**Problèmes à résoudre**
(1) Selon le fil de discussion sur Boot Camp, pourquoi Azzedine doit-il forcer l'extinction de son Mac ? Répondez en une à trois phrases.
(2) Poursuivez le fil de discussion sur Boot Camp à partir de l'endroit où il s'arrête.

**Extrait**
........

# Bootcamp est out (ou le mac)



## Azzedine (24 Juillet 2016)

Bonjour,
Depuis quelques temps impossible de redémarrer mon mac sous windows avec Boot Camp, quand je démarre avec alt enfoncé et que je double clique sur la partition windows (que ce soit celle installée ou celle sur un DVD) le mac se fige, seule solution : forcer l'extinction en appuyant sur le bouton d'allumage et redémarrer.
Je n'ai rien changé à Boot Camp ni à la partition windows.
iMac mi-2007 4 gigots de ram Mac OX X.11.6.

........

**Lignes**
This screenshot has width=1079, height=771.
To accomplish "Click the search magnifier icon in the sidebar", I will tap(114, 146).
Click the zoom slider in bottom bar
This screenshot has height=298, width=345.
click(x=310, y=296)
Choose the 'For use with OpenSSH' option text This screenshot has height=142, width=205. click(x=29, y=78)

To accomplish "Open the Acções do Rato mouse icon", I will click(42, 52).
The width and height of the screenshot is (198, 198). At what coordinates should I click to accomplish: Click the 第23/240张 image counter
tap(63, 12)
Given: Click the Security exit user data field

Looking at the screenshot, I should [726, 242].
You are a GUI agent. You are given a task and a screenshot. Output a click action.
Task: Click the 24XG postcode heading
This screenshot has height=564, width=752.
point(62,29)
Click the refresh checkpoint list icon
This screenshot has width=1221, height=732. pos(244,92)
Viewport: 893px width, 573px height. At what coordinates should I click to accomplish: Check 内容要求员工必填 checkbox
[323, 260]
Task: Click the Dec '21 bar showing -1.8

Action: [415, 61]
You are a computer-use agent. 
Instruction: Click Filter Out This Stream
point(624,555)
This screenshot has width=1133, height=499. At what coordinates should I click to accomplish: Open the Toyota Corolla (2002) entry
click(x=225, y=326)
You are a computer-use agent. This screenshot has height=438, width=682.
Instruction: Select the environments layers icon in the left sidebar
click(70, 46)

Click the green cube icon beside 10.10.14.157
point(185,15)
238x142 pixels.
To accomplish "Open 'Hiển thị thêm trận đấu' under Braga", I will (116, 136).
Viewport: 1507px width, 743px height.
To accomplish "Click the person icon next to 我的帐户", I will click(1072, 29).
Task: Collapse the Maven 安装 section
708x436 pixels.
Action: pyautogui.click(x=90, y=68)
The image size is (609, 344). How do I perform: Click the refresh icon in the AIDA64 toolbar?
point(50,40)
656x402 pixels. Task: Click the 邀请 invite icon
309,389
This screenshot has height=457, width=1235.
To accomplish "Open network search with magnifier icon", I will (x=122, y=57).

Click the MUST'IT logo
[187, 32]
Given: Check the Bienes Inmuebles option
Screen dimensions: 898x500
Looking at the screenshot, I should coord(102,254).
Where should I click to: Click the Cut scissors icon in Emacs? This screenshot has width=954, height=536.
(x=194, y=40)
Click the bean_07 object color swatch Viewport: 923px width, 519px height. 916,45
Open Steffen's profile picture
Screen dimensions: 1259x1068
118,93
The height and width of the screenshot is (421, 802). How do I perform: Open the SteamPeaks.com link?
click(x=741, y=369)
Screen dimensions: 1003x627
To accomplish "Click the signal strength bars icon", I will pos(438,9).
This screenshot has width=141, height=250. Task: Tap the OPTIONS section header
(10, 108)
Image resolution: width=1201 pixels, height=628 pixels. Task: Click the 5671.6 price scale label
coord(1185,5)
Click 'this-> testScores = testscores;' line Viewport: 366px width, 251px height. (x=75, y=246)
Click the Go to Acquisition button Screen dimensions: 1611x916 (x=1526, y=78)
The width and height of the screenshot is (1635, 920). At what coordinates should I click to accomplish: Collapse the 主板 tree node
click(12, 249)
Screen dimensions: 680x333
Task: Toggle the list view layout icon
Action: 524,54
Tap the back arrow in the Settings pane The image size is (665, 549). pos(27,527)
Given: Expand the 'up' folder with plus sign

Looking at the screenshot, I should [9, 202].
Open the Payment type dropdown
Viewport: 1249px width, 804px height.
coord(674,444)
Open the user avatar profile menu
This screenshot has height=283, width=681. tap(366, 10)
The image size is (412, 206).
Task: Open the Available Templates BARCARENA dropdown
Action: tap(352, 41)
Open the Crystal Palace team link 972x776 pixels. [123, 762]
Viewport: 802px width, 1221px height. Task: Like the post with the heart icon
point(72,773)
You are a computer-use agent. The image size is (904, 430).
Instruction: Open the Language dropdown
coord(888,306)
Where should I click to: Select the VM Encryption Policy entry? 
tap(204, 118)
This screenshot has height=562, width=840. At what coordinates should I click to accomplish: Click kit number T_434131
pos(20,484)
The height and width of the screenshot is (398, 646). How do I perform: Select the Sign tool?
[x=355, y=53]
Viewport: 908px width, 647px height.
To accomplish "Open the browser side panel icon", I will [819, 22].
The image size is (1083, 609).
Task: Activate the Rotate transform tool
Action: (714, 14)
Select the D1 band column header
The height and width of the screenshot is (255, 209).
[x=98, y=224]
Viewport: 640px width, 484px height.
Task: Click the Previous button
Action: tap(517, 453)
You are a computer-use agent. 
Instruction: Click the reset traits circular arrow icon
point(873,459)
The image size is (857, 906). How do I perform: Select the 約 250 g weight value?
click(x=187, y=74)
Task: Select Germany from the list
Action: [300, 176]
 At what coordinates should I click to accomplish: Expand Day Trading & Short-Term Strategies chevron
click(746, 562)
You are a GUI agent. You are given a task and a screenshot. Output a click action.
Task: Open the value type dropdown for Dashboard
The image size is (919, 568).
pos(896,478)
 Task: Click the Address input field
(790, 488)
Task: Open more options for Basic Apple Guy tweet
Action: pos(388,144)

........

**Les réponses**
(1) Lorsqu'il démarre avec la touche alt enfoncée puis double-clique sur la partition Windows, qu'il s'agisse de celle qui est installée ou de celle d'un DVD, le Mac se fige. La seule solution consiste alors à forcer l'extinction avec le bouton d'allumage, puis à redémarrer.

(2)
Sinon je me posait la question : CrossOver étant en promo mais vu les avis sur le soft (rien ne fonctionne ou presque en gros), Wine étant indisponible sur mac (et j'ai pas envie de dépenser 20 balles pour rien... je veux bien payer pour quelque chose mais pas sans garanties) et ayant besoin que de quelques logiciels très spécifiques n'existant que sous windows (en gros les quelques softs Legrand dont surtout XL Pro et le logiciel de Michaud pour le calcul de colonne montante) quelqu'un qui a CrossOver pourrait il me dire si ces softs fonctionnent. Ils sont gratuits mais les softs Legrand demandent quelques formalités pour les télécharger, si quelqu'un qui a CrossOver veut bien tester je lui enverrait une version en lien depuis mon serveur par exemple.
Merci.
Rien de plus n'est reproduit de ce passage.